Le gouvernement vient de rendre public sa prévision de déficit budgétaire pour 2012 : 85 milliards d’euros (Les Echos). Après 90 milliards de déficit pour 2011, soit aucune amélioration ! En 2010, le déficit était de 148 milliards, mais il comportait une dépense exceptionnelle (et inutile, nous l’avons dit), le Grand emprunt, d’un montant de 35 milliards. Ainsi, la diminution du déficit entre 2010 et 2011 provient de la fin du Grand emprunt (entièrement comptabilisé sur 2010), des deux mini plans de rigueur de l’automne 2011 (+ 10 milliards de recettes) et d’une pincée de hausse du PIB, et donc des recettes fiscales.
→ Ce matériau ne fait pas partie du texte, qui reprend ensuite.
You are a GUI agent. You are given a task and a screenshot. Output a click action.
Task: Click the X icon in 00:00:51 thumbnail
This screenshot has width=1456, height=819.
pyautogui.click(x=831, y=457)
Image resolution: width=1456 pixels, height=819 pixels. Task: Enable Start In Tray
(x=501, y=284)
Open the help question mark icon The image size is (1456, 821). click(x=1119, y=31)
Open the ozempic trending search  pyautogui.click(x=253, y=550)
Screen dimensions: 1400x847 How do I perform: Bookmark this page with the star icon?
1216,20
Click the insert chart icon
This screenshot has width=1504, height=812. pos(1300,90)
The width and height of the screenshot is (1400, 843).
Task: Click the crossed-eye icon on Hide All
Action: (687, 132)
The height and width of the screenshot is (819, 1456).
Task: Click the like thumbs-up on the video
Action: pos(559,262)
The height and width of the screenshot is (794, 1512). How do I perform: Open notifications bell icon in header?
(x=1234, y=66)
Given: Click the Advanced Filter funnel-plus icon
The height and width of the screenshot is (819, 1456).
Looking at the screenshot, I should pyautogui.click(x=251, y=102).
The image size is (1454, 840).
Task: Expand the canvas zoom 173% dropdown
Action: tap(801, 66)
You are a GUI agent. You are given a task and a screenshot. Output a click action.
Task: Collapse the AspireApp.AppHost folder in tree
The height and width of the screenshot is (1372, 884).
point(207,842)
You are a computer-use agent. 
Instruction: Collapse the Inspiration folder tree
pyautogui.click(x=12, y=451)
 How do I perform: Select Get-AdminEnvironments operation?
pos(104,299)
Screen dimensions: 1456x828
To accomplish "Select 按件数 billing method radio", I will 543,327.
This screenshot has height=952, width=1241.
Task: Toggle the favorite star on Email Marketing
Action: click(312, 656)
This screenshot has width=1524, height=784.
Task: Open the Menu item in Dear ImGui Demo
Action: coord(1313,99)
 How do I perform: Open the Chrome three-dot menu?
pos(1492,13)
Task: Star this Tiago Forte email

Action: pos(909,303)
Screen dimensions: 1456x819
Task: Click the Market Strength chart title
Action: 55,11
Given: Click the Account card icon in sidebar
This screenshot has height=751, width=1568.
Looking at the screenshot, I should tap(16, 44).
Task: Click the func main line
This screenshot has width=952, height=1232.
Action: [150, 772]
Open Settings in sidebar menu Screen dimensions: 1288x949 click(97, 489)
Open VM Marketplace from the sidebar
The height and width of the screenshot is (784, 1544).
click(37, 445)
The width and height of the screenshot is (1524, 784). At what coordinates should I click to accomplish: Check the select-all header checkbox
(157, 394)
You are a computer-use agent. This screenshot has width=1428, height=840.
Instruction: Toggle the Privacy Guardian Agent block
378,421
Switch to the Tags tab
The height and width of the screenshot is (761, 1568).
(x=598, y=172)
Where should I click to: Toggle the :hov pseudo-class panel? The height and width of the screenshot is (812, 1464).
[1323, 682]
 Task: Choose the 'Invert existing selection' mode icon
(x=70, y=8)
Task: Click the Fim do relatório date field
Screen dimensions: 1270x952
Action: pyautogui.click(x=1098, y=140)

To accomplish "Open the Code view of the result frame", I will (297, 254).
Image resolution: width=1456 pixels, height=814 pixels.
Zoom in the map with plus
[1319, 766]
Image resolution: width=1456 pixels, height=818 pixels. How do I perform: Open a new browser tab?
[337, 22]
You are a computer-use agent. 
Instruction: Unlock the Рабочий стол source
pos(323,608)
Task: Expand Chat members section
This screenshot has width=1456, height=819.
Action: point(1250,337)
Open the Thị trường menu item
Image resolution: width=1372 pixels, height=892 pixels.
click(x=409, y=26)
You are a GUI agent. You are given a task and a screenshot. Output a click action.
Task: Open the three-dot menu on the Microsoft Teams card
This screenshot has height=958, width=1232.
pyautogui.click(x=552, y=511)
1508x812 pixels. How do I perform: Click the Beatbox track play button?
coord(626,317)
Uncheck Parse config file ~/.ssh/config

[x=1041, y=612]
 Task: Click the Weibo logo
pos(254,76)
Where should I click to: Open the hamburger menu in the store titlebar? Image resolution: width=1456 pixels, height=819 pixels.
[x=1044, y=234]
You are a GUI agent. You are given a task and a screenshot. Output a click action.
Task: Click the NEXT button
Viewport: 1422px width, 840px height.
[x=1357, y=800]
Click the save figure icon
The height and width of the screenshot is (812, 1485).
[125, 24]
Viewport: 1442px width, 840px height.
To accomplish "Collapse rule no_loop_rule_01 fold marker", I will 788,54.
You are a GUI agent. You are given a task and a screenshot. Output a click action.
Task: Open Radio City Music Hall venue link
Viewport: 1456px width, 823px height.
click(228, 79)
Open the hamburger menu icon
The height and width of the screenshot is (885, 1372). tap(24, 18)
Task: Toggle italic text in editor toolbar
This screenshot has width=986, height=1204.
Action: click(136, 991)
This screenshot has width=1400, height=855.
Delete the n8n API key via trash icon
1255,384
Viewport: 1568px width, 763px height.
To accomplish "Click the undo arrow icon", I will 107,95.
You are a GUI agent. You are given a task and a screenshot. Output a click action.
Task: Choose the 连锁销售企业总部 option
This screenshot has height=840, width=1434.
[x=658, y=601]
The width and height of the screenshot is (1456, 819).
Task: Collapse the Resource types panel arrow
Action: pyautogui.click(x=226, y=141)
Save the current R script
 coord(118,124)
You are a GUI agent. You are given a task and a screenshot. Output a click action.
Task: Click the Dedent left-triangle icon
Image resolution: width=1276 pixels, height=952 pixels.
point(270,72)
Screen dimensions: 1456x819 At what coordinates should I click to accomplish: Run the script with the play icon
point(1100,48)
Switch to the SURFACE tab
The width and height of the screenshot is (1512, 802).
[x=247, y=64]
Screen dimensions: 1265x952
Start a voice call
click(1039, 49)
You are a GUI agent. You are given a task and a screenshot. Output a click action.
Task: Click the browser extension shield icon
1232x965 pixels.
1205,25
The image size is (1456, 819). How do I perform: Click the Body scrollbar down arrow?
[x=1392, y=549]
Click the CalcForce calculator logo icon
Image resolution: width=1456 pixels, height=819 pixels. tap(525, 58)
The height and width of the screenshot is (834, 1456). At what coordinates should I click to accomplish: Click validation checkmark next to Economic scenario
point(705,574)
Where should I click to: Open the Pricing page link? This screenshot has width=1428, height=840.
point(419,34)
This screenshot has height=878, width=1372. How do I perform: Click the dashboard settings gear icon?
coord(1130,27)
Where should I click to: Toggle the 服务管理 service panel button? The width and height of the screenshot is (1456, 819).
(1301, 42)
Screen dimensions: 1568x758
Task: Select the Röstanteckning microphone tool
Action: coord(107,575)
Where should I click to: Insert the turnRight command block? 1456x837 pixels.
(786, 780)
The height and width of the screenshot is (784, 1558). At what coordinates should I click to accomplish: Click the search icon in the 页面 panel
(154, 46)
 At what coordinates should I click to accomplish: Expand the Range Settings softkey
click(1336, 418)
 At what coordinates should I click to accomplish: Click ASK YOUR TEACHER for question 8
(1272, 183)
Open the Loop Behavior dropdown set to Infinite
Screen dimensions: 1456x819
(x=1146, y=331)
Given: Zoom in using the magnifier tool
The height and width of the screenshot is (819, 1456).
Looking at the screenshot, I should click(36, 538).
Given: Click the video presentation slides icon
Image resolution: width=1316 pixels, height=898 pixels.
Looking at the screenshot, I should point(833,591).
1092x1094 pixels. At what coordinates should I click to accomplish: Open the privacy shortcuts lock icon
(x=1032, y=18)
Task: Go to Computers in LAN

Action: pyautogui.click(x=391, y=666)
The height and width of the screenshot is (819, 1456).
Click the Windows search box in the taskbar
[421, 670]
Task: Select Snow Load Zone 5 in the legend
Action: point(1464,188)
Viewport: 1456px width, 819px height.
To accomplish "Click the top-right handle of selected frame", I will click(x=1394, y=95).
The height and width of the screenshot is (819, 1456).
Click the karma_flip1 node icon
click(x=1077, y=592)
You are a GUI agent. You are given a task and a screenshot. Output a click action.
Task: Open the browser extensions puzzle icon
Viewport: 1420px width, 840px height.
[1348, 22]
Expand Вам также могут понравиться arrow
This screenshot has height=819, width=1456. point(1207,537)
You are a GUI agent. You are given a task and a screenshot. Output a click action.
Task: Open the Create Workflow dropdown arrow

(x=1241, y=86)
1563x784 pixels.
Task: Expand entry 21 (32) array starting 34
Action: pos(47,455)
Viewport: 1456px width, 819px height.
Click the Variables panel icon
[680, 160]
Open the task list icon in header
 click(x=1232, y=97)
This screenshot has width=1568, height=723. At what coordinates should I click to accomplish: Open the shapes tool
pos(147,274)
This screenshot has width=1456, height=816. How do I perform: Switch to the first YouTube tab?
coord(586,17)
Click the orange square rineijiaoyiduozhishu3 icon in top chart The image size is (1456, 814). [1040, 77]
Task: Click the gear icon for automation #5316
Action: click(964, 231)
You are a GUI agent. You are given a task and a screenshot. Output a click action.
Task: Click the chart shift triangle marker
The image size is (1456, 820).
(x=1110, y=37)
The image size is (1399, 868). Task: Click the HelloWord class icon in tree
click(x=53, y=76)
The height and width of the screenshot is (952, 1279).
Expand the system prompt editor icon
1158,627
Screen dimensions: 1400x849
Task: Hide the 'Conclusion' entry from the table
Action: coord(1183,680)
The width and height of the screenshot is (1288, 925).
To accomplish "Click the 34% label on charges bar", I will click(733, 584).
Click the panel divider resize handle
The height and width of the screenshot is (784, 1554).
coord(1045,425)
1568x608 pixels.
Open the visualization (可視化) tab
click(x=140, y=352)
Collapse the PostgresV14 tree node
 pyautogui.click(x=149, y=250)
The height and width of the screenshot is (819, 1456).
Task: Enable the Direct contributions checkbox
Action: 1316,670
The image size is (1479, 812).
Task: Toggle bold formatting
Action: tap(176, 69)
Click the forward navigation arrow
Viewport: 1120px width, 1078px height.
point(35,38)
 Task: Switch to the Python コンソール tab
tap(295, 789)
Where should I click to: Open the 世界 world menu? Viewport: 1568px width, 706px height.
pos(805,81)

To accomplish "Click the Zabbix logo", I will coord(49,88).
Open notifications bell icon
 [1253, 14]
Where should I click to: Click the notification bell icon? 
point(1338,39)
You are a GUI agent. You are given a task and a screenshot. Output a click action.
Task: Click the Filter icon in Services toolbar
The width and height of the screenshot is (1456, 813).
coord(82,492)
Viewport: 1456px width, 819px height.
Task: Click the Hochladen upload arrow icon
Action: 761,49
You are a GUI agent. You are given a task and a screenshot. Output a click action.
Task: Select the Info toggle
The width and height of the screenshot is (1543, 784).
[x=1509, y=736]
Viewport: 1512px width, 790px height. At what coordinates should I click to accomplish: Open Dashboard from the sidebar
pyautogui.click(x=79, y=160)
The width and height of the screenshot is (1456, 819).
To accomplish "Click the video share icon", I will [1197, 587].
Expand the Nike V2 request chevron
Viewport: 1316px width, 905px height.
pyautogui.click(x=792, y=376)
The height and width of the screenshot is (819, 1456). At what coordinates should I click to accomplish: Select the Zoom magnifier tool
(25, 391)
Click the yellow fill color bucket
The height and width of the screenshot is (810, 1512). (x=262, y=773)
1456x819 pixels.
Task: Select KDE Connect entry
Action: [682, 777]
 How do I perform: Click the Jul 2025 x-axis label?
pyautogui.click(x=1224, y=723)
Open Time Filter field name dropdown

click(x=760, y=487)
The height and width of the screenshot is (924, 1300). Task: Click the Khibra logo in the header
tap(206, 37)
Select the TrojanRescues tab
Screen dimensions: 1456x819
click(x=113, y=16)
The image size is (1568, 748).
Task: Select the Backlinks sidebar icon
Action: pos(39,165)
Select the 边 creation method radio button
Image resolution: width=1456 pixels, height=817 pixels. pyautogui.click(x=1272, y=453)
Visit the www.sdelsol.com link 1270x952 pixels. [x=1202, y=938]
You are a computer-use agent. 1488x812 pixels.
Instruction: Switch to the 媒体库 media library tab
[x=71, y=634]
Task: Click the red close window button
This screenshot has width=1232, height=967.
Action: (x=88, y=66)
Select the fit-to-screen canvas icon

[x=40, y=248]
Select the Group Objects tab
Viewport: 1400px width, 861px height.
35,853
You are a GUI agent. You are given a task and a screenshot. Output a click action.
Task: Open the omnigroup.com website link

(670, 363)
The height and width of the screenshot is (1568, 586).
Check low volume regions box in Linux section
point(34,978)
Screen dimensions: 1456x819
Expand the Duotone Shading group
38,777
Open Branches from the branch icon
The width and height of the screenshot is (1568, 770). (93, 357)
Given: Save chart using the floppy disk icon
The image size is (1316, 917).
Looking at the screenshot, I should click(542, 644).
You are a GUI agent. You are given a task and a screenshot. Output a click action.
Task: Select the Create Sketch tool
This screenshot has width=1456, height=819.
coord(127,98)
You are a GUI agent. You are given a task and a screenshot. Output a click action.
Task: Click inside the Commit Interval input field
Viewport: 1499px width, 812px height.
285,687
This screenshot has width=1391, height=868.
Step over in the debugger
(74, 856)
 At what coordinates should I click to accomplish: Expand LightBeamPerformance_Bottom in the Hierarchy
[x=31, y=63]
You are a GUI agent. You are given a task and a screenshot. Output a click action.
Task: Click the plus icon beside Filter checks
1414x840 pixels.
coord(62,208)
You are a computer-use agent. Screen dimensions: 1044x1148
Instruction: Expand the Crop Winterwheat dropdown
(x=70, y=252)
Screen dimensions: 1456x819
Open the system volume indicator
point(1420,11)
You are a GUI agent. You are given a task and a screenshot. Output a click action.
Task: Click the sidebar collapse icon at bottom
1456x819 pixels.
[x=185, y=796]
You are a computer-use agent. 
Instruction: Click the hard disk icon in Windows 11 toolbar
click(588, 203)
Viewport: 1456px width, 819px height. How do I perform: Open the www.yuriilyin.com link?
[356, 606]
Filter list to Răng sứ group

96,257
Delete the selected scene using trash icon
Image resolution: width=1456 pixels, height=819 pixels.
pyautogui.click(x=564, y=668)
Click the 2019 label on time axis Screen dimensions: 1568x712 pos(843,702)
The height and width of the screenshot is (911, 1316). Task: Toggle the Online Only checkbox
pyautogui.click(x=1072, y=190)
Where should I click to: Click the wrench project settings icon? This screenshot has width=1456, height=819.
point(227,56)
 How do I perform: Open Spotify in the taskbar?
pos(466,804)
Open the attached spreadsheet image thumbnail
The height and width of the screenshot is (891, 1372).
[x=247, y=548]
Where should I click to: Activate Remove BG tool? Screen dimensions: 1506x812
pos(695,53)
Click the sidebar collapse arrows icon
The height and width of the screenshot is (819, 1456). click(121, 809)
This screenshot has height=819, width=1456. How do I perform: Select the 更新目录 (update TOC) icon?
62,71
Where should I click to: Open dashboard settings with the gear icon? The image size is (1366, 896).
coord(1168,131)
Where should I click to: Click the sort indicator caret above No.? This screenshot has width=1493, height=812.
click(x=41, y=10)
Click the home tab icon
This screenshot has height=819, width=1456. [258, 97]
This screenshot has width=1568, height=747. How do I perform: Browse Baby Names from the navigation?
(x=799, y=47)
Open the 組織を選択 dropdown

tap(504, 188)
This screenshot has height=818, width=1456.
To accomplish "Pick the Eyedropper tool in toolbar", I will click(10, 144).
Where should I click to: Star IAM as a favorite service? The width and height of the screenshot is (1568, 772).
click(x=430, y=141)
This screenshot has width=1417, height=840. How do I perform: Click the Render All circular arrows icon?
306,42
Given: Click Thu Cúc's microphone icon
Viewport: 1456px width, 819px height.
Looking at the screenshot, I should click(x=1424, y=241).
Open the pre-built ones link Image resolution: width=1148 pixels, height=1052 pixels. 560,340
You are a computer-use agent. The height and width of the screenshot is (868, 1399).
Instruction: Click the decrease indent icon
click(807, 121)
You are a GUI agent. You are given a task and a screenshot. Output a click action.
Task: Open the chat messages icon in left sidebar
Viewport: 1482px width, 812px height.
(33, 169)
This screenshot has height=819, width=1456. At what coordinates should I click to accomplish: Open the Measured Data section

Conclusion : sur ces trois années, le déficit structurel (hors éléments exceptionnels) est resté au même niveau, de l’ordre de 90 milliards d’euros. Ce qui ferait environ 5 % du PIB comme on essaie faussement de nous le faire croire (le déficit budgétaire et le PIB n’ont rien à voir). Le vrai chiffre : les recettes fiscales nettes de l’Etat en 2011 sont de 270 milliards d’euros, ce qui veut dire que le déficit est de 33 % (recettes 270, dépenses 360, déficit 90, soit 90/270=33%). Pour 4 euros dépensés, l’Etat a 3 euros de recettes fiscales et 1 euro de déficit. Ca s’appelle un budget à la dérive. La « trajectoire de retour à l’équilibre » est un pur mensonge.

En fait l’Etat est absolument incapable de réduire son déficit. Il faudrait pour cela des réformes structurelles que personne en France n’a le courage de mettre en œuvre. Tant pis, nous prendrons le chemin de la Grèce.

Information supplémentaire, et ahurissante, de l’article des Echos cité plus haut : « Bercy assure que le programme d'émission de dettes pour 2012 ne va pas être modifié pour autant (il reste prévu à 178 milliards d'euros d'émissions à moyen et long terme). Le Trésor va en effet bénéficier, notamment, du « rapatriement » sur son compte de la trésorerie d'opérateurs publics tels qu'Oséo. » Oséo, soi-disant créé pour financer les PME, va servir à financer le déficit de l’Etat !!! Quand on fait les fonds de tiroir de cette façon, la chute n’est plus très loin.